- Born: 27 April 1857 Turin, Kingdom of Sardinia
- Died: 3 March 1928 (aged 70) Turin, Italy
- Occupations: painter and art critic

= Giuseppe Lavini =

Italian painter and art critic

Giuseppe Lavini (27 April 1857 - 3 March 1928) was an Italian painter and art critic.

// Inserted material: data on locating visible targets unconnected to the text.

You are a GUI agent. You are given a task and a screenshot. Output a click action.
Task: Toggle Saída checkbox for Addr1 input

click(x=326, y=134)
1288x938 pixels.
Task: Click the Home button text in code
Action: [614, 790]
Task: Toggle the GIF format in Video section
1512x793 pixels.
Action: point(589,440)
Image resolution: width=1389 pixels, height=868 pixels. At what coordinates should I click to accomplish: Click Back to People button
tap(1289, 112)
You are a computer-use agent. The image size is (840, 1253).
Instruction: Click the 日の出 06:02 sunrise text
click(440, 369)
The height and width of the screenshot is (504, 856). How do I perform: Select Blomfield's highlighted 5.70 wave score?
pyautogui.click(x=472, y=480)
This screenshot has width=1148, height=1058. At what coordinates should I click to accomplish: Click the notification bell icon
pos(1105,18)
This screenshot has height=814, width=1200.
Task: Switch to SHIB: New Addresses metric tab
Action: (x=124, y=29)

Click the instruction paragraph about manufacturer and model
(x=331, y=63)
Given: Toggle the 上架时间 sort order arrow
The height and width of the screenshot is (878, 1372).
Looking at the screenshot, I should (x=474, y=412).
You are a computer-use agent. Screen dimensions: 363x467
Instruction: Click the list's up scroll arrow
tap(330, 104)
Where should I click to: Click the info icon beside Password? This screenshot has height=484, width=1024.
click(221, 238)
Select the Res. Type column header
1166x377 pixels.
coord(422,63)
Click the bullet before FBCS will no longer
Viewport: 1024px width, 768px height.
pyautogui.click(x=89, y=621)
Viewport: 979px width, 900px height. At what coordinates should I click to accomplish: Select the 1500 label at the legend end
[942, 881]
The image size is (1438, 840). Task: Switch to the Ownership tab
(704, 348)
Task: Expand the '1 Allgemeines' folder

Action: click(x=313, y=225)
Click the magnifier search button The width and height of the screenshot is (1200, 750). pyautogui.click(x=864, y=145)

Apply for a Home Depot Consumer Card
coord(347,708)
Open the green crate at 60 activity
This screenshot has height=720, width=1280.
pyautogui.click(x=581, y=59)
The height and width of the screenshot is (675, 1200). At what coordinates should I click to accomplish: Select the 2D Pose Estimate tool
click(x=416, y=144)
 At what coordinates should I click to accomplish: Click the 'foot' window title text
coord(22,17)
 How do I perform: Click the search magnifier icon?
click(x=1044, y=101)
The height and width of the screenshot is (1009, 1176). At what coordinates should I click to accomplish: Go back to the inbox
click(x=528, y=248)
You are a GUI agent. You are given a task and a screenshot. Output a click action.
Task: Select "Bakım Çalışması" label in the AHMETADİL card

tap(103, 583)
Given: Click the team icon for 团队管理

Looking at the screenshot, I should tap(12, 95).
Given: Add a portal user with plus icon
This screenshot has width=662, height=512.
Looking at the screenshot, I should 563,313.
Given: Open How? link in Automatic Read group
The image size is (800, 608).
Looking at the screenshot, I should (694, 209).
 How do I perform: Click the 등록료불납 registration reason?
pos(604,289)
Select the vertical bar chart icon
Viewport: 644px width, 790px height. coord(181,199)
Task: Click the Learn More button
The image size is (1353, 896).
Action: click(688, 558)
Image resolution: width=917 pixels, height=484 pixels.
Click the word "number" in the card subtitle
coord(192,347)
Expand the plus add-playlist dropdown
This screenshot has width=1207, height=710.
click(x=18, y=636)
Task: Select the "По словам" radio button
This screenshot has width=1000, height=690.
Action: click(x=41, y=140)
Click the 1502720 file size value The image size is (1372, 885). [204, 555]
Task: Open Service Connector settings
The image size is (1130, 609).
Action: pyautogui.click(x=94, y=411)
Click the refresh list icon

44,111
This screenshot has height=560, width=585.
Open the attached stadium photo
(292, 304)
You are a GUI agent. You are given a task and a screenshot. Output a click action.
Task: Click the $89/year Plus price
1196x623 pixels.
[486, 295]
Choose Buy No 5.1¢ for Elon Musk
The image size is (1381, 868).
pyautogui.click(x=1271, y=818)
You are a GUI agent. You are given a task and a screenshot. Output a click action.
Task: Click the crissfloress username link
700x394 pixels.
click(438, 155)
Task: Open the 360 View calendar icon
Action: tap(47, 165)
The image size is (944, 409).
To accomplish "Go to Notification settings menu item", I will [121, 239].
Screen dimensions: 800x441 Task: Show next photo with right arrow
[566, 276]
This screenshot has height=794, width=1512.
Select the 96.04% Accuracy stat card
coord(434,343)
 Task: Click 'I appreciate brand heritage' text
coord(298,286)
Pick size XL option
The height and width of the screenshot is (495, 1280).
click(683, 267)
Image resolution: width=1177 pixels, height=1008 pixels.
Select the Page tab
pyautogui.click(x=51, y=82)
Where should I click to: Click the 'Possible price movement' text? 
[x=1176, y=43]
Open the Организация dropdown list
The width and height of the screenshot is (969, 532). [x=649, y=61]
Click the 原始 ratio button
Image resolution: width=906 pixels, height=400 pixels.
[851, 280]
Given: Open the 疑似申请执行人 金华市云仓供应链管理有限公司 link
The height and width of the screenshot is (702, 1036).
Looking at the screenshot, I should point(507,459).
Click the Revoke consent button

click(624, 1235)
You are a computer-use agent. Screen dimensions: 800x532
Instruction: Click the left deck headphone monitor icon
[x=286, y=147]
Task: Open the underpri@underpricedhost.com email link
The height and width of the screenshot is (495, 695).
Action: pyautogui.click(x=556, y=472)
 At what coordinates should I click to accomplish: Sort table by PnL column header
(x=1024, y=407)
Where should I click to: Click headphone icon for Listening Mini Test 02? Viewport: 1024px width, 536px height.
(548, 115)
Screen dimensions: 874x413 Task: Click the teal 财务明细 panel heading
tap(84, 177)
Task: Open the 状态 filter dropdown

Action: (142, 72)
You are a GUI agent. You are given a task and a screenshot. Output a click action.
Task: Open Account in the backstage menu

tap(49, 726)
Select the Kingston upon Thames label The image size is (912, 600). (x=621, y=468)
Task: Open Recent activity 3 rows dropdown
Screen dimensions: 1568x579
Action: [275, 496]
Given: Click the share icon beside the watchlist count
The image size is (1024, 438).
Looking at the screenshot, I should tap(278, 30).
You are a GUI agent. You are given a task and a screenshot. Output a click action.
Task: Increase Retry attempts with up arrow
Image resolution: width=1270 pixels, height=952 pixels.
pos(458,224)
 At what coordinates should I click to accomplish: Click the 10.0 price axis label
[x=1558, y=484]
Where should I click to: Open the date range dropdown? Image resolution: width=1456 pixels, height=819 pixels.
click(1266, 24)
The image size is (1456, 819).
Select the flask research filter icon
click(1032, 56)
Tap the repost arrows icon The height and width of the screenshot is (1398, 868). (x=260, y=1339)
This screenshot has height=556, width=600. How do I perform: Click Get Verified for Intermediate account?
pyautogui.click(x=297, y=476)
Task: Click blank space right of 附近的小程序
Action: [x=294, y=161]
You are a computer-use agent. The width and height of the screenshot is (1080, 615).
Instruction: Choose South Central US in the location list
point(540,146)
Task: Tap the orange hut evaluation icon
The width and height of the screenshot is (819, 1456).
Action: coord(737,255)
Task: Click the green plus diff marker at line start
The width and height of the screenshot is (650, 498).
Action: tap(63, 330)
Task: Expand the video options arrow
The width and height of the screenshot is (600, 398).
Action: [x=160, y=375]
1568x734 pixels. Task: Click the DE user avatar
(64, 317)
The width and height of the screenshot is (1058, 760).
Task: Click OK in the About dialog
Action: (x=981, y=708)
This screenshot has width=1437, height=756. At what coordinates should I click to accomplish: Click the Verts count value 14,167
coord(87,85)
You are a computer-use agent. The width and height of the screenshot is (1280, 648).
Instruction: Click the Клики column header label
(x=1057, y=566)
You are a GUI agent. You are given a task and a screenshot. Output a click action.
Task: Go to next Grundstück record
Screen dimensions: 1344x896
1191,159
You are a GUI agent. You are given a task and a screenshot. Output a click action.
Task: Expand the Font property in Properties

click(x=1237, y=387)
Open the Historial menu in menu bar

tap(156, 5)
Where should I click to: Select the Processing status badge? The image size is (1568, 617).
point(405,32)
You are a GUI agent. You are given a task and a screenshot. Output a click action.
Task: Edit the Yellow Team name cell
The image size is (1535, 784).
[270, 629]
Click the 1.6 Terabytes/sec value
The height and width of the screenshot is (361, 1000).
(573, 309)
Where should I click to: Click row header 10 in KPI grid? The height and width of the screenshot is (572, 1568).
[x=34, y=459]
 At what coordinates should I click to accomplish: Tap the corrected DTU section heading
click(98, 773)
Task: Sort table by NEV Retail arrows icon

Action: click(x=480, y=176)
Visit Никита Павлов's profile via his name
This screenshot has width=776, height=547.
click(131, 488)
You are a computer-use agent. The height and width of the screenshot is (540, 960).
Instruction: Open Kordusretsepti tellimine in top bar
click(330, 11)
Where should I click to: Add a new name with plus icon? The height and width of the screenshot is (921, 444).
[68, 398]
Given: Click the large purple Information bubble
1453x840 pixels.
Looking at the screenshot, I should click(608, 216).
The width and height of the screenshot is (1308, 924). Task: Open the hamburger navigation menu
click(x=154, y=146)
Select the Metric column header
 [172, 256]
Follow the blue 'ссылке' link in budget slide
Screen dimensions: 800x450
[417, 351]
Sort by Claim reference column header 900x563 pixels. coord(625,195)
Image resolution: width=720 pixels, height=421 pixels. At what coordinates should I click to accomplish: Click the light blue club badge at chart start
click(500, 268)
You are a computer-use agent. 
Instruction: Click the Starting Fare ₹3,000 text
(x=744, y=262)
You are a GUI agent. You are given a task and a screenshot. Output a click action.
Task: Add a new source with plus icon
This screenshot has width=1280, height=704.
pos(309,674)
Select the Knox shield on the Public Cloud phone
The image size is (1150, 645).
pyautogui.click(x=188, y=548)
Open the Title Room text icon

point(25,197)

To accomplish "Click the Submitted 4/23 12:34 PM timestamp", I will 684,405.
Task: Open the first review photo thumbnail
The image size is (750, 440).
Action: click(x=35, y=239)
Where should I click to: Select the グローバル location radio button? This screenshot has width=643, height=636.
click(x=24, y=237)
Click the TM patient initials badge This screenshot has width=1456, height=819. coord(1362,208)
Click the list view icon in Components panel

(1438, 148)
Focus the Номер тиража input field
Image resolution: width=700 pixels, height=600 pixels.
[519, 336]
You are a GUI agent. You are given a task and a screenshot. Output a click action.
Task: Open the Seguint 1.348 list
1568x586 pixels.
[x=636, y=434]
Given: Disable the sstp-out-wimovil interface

He was born in the Piedmont, and a resident of Turin. He exhibited at Venice Portico in Liguria, and Studiosa. He excelled in seascapes and landscapes including Un rio a Venezia; Sul Po; Canal Grande, which were exhibited at Milan and Turin. In 1880 in Turin, he exhibited a genre painting titled: Le visite della padroncino; in Rome, in 1883, and Turin in 1884, he displayed a figure painting and a portrait. He had studied law, was knighted, and became secretary of the Albertina Academy of Fine Arts of Turin. He was also an art critic for the Gazzeta Piemontese. He wrote a biography of one of his mentors, Andrea Gastaldi (1826-1889) In 1893 Giuseppe married Marie Toesca, by whom he had three children: Amedeo (1894-1961), Celestina (1896-1977) and Adelina (1901-1990). His grandfather was Giuseppe Lavini senior (19 April 1776, Vercelli - 1 January 1847, Turin), a professor of chemistry and pharmacy at the University of Turin.